We develop AI-driven methods to accelerate and enhance molecular simulations, with a focus on rare events and long-timescale dynamics.
By combining enhanced sampling with modern machine learning, we explore new ways to push molecular simulations into regimes that were previously out of reach.
For example, can we reimagine the protein folding problem as a game, and train an AI agent that learns how to navigate its energy landscape efficiently?

Biomolecular systems are rich in correlations—but not all correlations reflect true mechanisms.

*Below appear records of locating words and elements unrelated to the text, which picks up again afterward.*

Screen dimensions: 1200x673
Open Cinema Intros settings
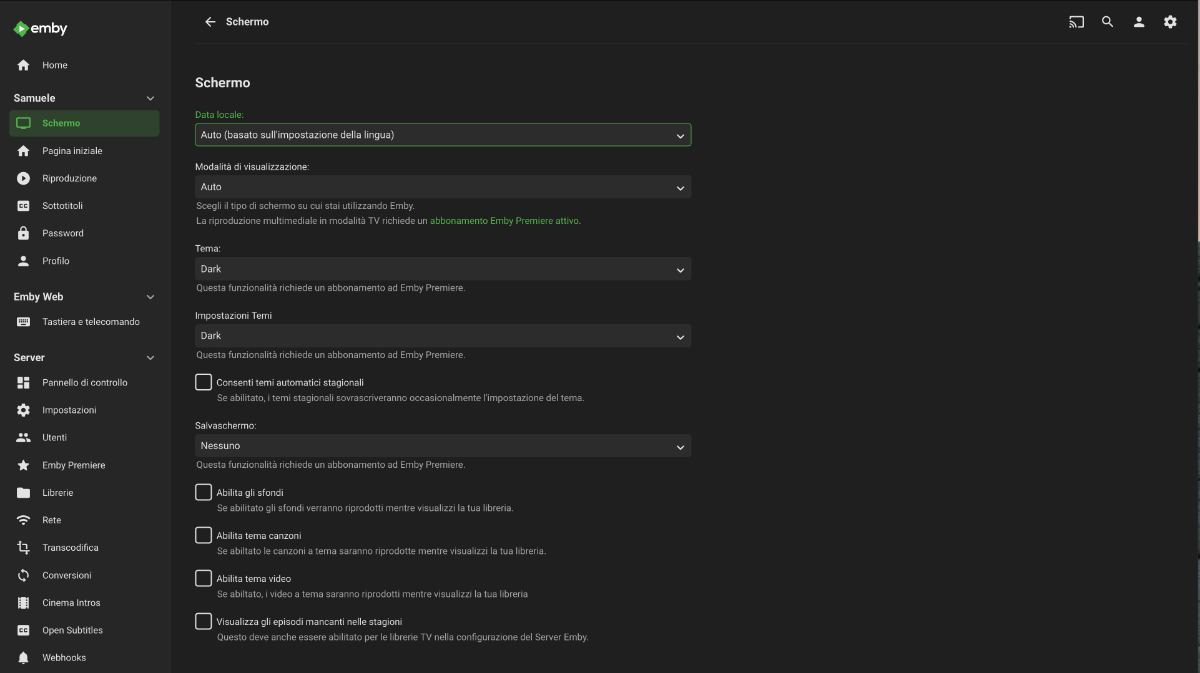coord(71,603)
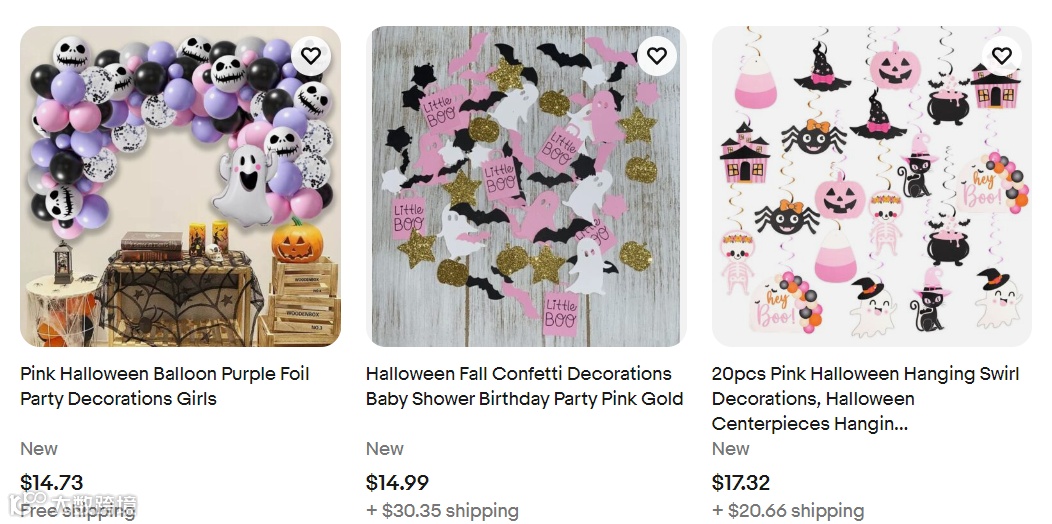Click the $17.32 price
The width and height of the screenshot is (1052, 524).
tap(741, 482)
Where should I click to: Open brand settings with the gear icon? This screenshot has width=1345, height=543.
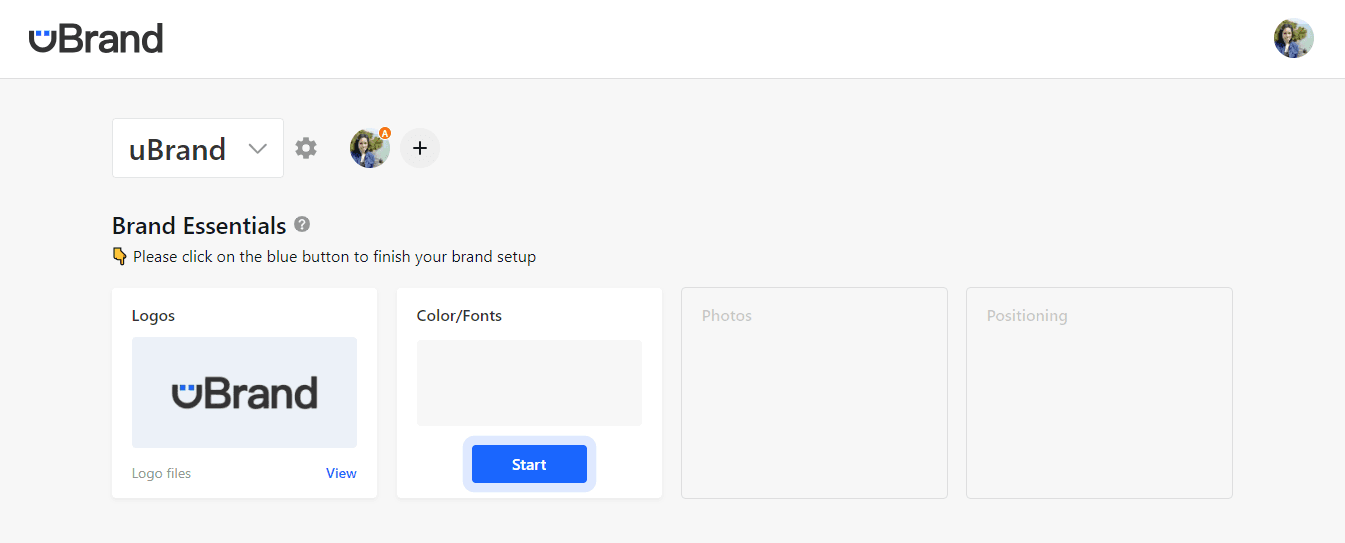(x=306, y=148)
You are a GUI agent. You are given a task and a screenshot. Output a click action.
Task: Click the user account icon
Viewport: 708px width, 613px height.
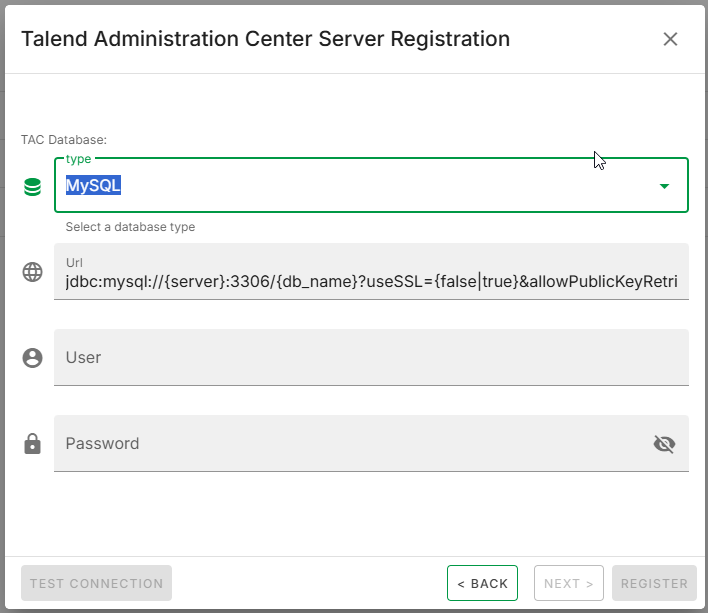click(32, 358)
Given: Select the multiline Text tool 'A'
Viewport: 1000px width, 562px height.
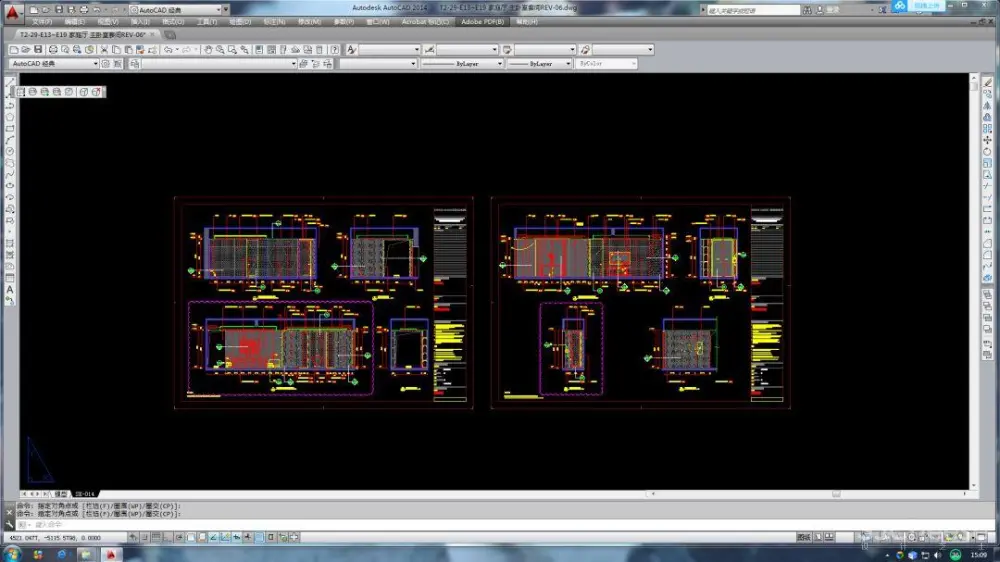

Our group uses causal discovery to understand how local conformational changes propagate through a molecule and ultimately give rise to global function. By integrating molecular dynamics with causal inference, we seek to go beyond pattern recognition and identify relationships that are truly mechanistic.
The goal is to turn high-dimensional simulation data into clear, testable hypotheses that can guide and inform experiments.

Drug discovery is often framed as a search problem. But what if it is fundamentally a problem of understanding?
If we truly understand the mechanisms by which molecules interact with their targets, can we move from empirical screening to rational design?
Our group explores how mechanistic insight, gained from physics-based simulations and machine learning, can guide more reliable and principled drug discovery.
A natural question we ask is whether deeper understanding can translate into more efficient development pipelines and ultimately, more accessible and affordable medicines.